The present paper describes some important physico-chemical characteristics of the NADPH dependent, 3α-hydroxysteroid oxidoreductase (3α-oxidoreductase) in the rat epididymis. This enzyme activity is stable in the presence of reducing agents (1–10 mM 2-mercaptoethanol), EDTA (1 mM), and glycerol (10% v/v). The pH optium is in the physiological range (pH 6.0–8.0).
Chromatography of epididymal cytosol fractions on calibrated G-200 columns indicated a molecular weight of 34 000, and sucrose gradient centrifugation a sedimentation coefficient of 3.3 S20,w. The enzyme has a Stokes radius of approximately 25 Å. Calculation of molecular weight using both the sedimentation rate and the Stokes radius indicated a molecular weight of 34 400 and a frictional ratio (f/f₀) of 1.17. The enzyme migrated with an R_x of 0.37 (relative to bromophenol blue) in 6.5% polyacrylamide gels and the iso-electric point (pI) determined by iso-electric focussing in 3.5 % polyacrylamide gels was 5.9. Further indication that the enzyme is negatively charged at neutral pH was obtained by DEAE-cellulose ion exchange chromatography, from which the enzyme activity was eluted between 0.05 and 0.08M KCl.

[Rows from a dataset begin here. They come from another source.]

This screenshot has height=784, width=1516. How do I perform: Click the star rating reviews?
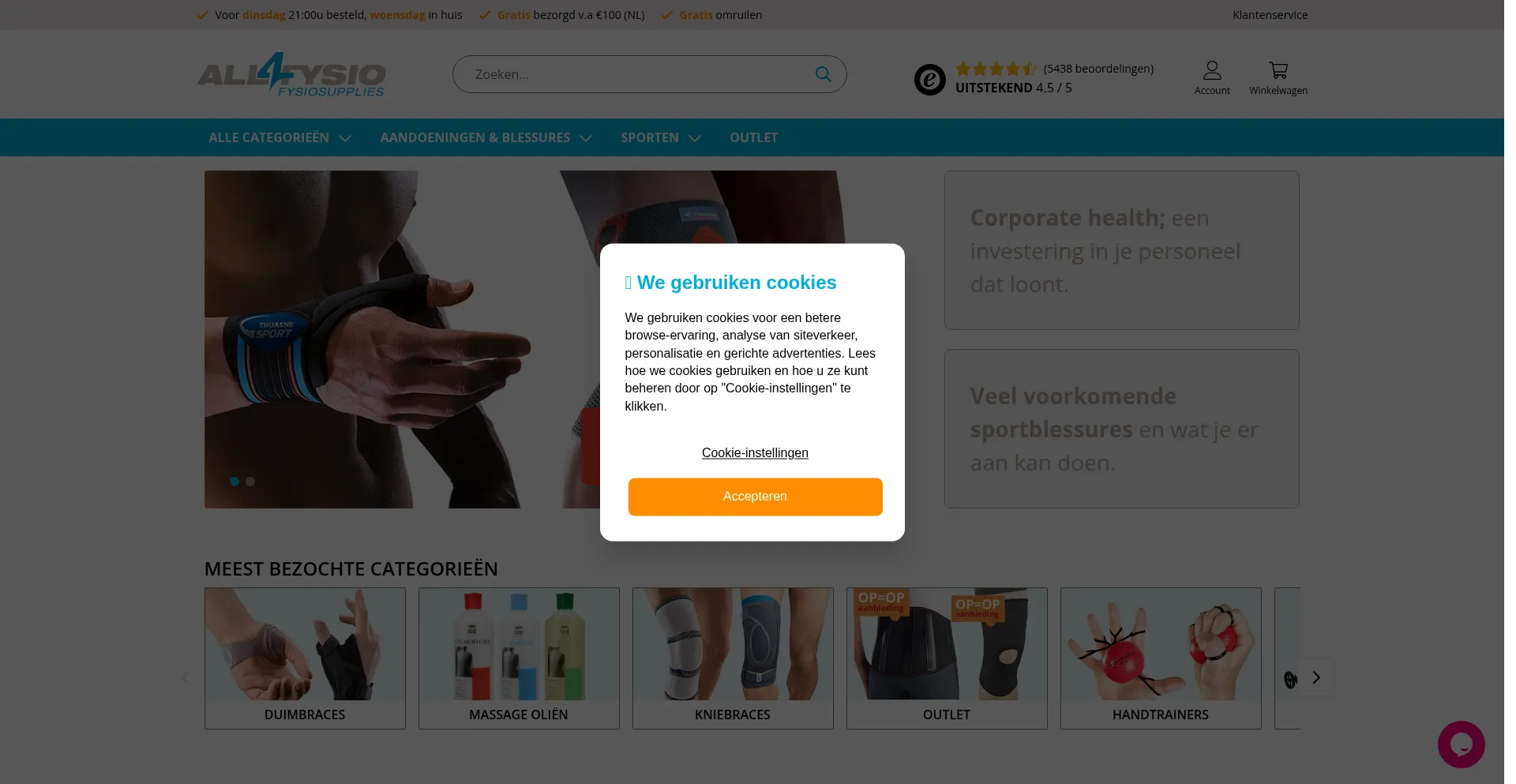pos(996,69)
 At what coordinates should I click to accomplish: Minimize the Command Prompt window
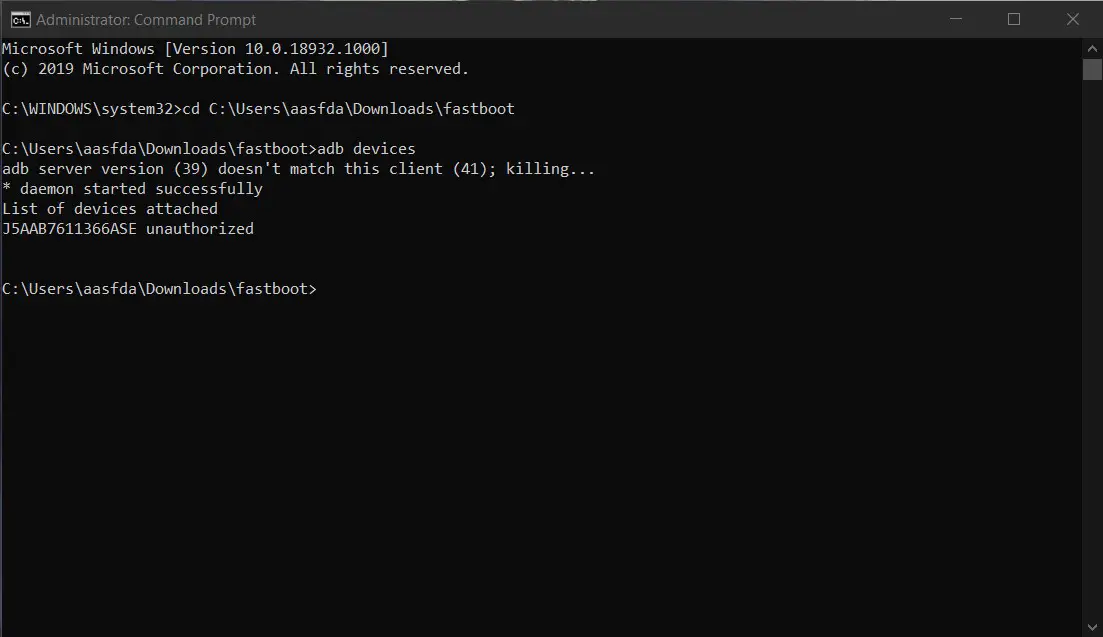[x=955, y=19]
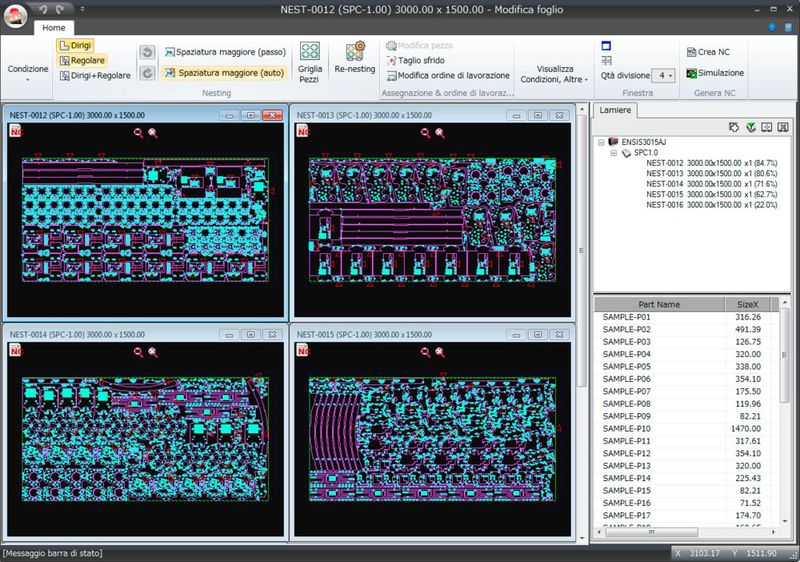800x562 pixels.
Task: Select NEST-0014 in the sheet tree
Action: [x=665, y=184]
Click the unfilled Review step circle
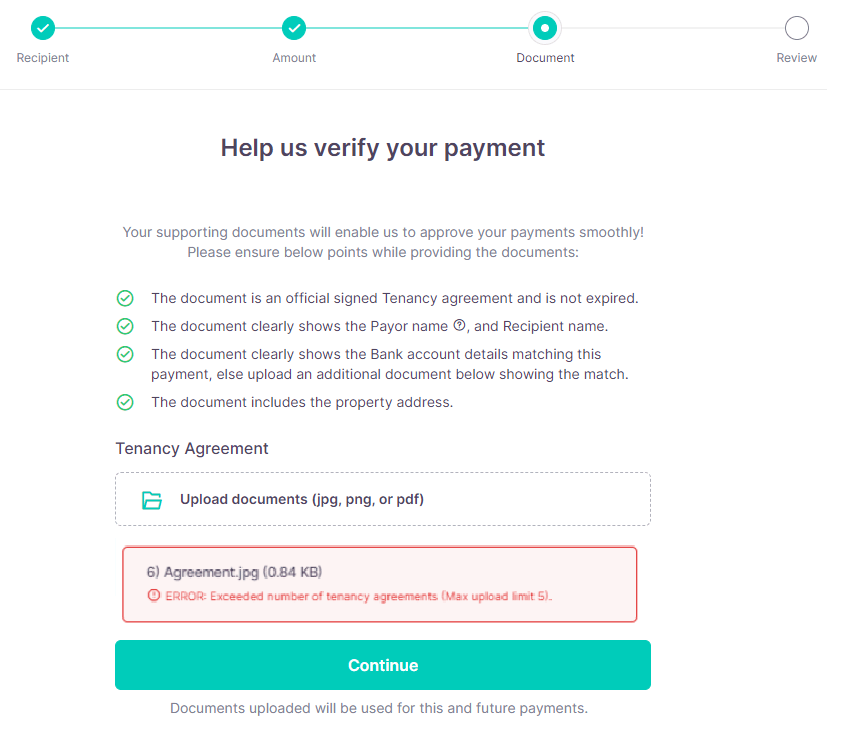This screenshot has width=863, height=731. [796, 28]
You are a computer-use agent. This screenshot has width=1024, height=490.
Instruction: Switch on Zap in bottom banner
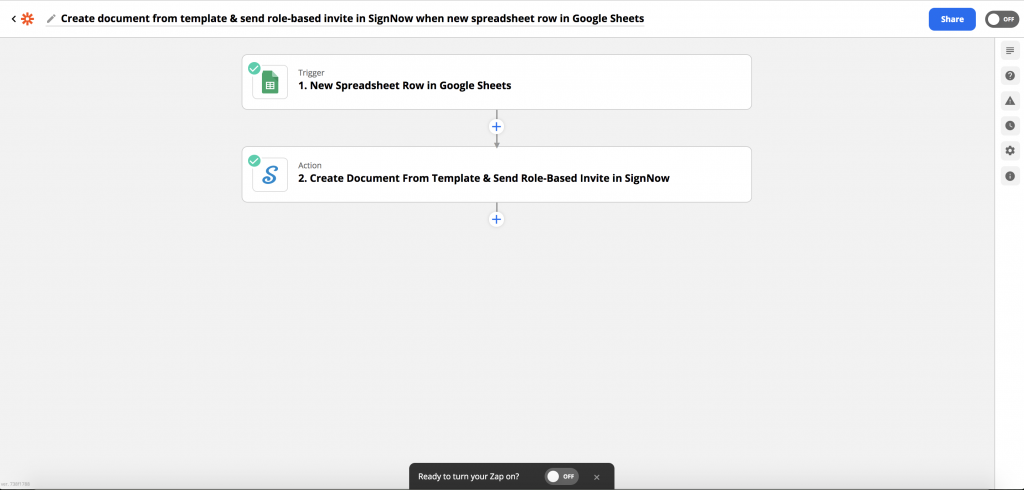561,477
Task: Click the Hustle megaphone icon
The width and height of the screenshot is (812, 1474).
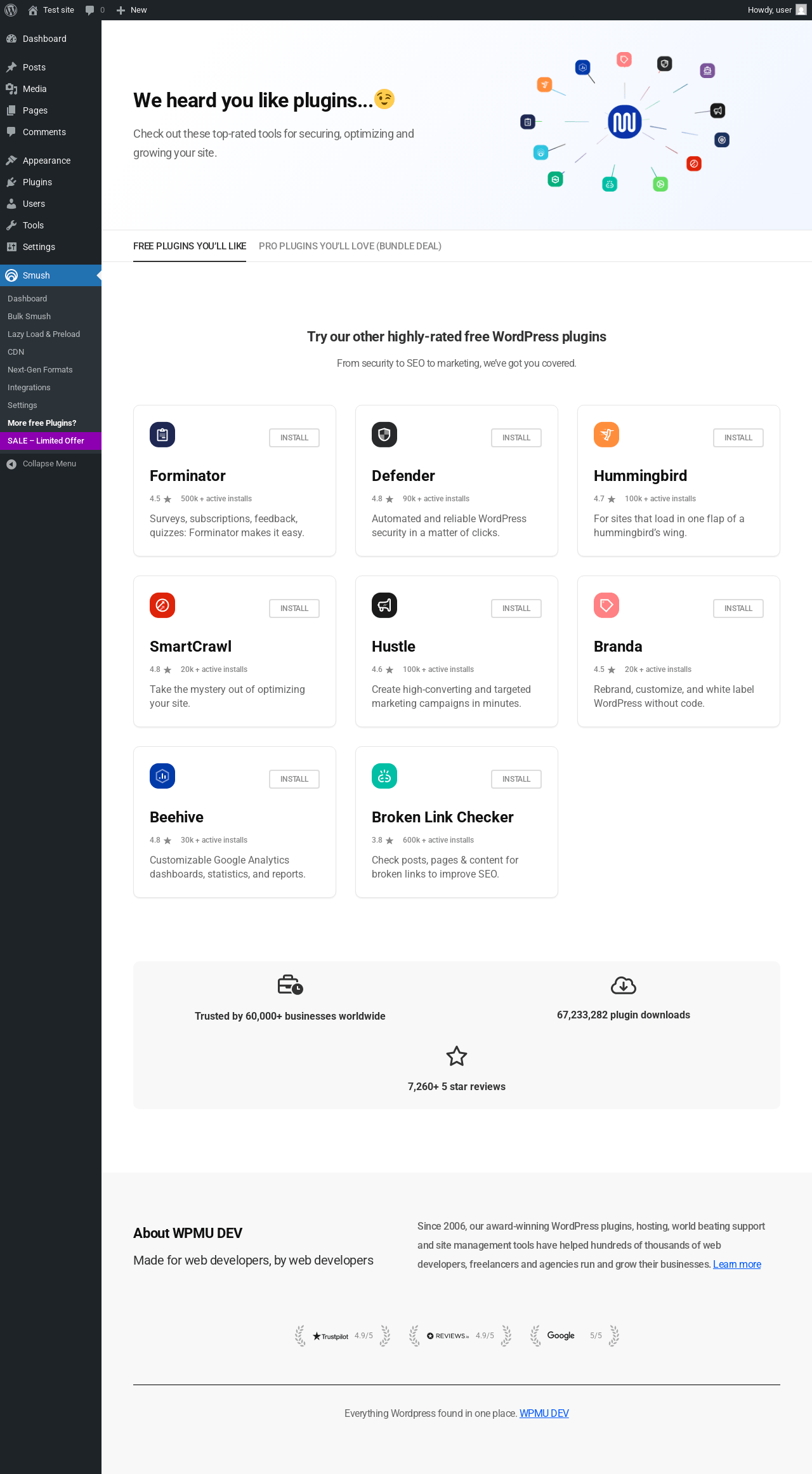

The epididymal 3α-oxidoreductase is temperature sensitive, showing a greatly reduced activity after preincubation at 50°C for 30 min. Preincubation at 60°C caused a complete loss of enzyme activity. Interestingly, preincubation at 25°C for 30 min seemed to cause a significant increase in enzyme activity. Whether this is due to "temperature activation", "cold inactivation" or to a temperature dependent disappearance of inhibitors is not known.